L’un d’eux est passé à la postérité : c’est Wladislaw Szpilman, le pianiste dont Roman Polanski a raconté l’aventure, sans jamais mentionner l’existence de Wiera dont il était l’accompagnateur au Sztuka. La chanteuse vivait encore quand le film est sorti et ce silence sur elle a été une mortification de plus. Quelle était la relation entre eux ? Lui a-t-il refusé tout engagement à la radio polonaise après la guerre ? Était-il aussi innocent qu’elle aurait été coupable ? Est-il resté indifférent au malheur d’un de ses frères comme elle le prétend ? L’auteur l’ignore : « Szpilman “a vaincu”. Je me demande pourquoi je mets ce verbe entre guillemets. Il n’a ni gagné un concours, ni une course, mais parfois il semble que les survivants jouaient entre eux à un jeu perfide. Le jeu des souvenirs – mis en mémoires, mis aux enchères, rapiécés, rêvés ou transformés. Pas de mensonge dans ce jeu. Mais une fiction omniprésente. Sans preuve d’aucune part. »
Le plus difficile reste de vivre quand on a survécu. Paradoxalement, bien des déportés ou des prisonniers du ghetto ont plus souffert après que pendant. Primo Levi nous l’a appris, d’autres que lui qui à un moment n’ont pu éviter le suicide. Agata Tuszynska l’explique à propos de la chanteuse et du pianiste : « Comment fait-on ? Comment se trouve-t-on au bon endroit, ni trop loin, ni trop près, mais juste à portée de main du sauveur ? Et comment la prendre, quand un frère, une sœur, une mère et un père partent sur la route de la mort ? Comment alors s’autoriser à survivre ? Et ensuite ? Errer parmi les étrangers, mourir de faim, toucher l’extrême et tomber à nouveau sur quelqu’un qui vous nourrira et vous donnera son manteau. Comment faire cela ? Et n’est-ce qu’affaire de hasards ? »
L’enquêtrice ouvre donc des pistes, émet des hypothèses, cherche les limites. Qu’est-ce qu’un policier dans le ghetto ? Elle questionne aussi Marek Edelman, son mentor et modèle, Simha Rozen. Ils se moquent de ce que faisait la chanteuse, parlent en combattants qui avaient pris leur parti d’emblée. Reich-Ranicki devenu un célèbre critique en Allemagne est moins à son aise ; il écrivait dans le ghetto, pour un Journal voulu par les nazis. D’autres sont moins prudents comme ce Wilczur qui accablait Wiera Gran dans un article paru en 1977, dans un quotidien proche des services secrets de la Pologne. Il s’en repentira plus tard, trop tard.

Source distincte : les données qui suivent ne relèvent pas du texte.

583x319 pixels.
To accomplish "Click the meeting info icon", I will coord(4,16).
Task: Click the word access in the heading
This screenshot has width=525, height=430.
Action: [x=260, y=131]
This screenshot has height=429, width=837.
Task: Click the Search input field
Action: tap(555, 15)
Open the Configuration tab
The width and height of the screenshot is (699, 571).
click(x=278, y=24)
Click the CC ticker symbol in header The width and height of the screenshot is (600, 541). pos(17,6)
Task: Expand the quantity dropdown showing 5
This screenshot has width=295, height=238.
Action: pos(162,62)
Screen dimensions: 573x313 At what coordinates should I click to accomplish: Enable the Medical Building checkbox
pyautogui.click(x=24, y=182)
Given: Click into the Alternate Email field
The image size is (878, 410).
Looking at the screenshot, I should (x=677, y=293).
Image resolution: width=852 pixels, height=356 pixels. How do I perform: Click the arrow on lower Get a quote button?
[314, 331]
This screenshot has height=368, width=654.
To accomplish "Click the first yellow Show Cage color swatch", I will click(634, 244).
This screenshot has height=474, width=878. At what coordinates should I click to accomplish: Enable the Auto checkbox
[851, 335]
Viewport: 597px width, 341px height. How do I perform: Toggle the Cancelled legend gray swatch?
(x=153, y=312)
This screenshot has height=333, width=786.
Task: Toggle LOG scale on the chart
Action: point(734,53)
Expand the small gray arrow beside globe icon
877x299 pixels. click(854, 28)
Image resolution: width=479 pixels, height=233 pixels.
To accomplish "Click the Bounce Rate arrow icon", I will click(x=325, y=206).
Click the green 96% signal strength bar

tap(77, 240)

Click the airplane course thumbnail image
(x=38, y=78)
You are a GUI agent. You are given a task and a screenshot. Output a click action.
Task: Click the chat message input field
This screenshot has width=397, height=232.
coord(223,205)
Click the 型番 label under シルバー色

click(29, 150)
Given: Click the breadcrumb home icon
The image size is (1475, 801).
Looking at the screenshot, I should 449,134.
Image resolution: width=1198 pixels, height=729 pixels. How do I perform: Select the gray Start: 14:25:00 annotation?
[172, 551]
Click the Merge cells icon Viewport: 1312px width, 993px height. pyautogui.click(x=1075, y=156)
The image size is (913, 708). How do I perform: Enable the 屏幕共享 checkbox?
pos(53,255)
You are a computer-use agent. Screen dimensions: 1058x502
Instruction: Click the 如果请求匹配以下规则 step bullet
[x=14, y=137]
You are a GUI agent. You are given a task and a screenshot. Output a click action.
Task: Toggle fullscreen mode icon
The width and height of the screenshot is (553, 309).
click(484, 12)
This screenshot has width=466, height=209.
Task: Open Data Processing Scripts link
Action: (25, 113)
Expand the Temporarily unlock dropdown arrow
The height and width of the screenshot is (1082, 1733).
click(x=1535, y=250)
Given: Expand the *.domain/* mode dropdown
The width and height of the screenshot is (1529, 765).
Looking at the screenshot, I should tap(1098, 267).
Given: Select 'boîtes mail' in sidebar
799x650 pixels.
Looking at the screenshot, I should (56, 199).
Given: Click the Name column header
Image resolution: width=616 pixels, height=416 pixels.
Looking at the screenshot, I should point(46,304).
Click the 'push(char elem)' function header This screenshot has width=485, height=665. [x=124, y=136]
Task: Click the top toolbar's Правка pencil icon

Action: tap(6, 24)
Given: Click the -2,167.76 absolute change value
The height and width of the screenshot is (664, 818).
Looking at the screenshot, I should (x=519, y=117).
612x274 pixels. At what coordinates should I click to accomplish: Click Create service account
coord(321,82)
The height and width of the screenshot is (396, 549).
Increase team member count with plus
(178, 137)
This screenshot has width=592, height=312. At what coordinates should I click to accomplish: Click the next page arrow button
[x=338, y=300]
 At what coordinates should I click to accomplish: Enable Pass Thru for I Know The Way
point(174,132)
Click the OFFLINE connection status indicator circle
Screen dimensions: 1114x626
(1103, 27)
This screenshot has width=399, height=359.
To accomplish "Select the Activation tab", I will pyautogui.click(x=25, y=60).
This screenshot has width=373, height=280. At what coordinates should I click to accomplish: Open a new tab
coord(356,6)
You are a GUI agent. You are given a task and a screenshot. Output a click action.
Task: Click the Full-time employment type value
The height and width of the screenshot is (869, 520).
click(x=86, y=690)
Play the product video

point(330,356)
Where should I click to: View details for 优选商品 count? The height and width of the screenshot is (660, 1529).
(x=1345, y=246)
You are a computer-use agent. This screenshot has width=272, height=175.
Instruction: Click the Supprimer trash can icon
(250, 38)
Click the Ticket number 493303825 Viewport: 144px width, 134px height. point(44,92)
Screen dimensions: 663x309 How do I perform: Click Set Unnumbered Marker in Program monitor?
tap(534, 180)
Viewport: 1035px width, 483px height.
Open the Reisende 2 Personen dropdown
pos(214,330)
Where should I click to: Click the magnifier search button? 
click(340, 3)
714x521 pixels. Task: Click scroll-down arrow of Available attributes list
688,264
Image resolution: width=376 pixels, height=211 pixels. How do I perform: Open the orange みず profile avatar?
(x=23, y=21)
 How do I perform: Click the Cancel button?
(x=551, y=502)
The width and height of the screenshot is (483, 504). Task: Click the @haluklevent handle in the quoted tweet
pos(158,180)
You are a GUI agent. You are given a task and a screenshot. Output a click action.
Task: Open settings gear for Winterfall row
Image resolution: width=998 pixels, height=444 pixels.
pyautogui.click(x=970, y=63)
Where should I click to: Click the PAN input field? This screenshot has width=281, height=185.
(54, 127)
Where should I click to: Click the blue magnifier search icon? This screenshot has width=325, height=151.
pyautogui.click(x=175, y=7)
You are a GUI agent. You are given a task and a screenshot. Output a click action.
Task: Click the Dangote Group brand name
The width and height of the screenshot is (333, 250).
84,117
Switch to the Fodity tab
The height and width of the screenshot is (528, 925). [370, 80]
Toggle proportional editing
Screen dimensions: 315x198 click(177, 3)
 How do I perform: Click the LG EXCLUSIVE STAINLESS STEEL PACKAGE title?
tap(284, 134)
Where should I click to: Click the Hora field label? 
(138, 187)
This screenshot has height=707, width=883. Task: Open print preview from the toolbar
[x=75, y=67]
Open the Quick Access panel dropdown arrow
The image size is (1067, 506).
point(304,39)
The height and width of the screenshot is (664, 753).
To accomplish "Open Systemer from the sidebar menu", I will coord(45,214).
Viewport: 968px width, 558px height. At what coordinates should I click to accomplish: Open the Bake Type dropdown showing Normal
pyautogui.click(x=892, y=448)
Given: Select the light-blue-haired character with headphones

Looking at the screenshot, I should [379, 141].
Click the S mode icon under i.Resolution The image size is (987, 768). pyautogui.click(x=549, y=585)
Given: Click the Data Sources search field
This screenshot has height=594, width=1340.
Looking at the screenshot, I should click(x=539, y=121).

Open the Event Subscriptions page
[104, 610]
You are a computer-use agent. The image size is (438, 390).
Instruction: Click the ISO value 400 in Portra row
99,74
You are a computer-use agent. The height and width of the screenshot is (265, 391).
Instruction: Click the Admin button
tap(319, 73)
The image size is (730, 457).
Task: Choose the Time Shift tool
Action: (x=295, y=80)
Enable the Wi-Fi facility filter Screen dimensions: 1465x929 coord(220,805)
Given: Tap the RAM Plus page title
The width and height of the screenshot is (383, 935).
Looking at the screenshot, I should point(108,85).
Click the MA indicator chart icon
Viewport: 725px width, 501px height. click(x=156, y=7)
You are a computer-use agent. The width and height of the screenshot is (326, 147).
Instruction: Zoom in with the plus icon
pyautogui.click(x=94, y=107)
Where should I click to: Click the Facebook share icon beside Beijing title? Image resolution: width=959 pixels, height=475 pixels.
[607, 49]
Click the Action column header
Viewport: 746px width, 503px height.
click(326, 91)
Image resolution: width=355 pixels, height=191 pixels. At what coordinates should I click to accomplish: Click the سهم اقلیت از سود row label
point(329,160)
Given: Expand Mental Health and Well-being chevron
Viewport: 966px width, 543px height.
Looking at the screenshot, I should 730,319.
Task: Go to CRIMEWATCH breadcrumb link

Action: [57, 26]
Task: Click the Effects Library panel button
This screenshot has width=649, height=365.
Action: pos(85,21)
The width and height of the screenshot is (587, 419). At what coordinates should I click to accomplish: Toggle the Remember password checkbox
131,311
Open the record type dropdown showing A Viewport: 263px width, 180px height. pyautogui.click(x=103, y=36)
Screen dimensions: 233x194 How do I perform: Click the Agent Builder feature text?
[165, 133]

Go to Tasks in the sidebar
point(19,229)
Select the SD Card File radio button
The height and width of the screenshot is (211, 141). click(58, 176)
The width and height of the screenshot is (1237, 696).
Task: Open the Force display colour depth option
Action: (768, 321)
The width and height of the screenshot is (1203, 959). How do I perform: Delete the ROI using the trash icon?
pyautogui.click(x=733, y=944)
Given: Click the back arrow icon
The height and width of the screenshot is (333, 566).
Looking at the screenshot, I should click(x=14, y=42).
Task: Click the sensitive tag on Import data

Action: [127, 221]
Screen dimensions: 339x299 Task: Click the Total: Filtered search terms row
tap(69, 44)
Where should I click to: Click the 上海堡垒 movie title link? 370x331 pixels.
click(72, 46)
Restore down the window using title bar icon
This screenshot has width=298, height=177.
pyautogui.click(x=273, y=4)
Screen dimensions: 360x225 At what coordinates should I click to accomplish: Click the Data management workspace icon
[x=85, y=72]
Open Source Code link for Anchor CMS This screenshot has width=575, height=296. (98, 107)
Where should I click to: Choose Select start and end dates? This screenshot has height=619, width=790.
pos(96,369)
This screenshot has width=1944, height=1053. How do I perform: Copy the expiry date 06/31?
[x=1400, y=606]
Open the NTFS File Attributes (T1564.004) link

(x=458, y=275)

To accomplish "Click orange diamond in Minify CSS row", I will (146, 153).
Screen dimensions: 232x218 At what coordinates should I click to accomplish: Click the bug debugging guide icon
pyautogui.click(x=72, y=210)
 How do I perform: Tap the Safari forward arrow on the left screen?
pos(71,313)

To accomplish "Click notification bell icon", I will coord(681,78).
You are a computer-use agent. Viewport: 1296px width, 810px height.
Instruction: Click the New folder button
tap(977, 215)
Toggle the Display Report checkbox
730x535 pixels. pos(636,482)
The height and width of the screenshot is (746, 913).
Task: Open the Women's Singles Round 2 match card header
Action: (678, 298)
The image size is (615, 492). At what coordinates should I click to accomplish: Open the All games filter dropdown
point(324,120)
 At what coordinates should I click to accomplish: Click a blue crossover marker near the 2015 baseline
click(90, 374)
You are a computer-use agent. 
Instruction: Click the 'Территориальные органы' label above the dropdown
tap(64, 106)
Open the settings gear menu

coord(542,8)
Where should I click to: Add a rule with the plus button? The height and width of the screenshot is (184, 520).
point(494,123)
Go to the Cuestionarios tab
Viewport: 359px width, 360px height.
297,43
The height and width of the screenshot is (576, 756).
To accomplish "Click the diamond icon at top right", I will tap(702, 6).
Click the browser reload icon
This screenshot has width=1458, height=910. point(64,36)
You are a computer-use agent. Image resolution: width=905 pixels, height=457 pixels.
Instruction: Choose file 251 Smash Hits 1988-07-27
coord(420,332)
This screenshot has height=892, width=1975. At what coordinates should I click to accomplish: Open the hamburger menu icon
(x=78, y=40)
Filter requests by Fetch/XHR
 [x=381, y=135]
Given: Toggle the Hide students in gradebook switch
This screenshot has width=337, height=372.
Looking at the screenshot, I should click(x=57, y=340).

Wiera Gran, l’accusée est un livre violent, douloureux pour qui le lit mais aussi pour celle qui l’a écrit. Agata Tuszynska s’est fait connaître avec Les Disciples de Schulz, une enquête sur ces Juifs qui s’ignoraient dans la Pologne de l’après-guerre. Elle-même a appris sur le tard cette judéité qui la tourmente et fait la matière de son œuvre.
Le livre a paru et Wiera Gran repose dans une tombe anonyme du cimetière de Pantin ; Agata Tuszynska est, d’une certaine façon, sortie du bunker. Mais les conflits de mémoire et les débats moraux que soulève le temps du ghetto ne sont pas clos.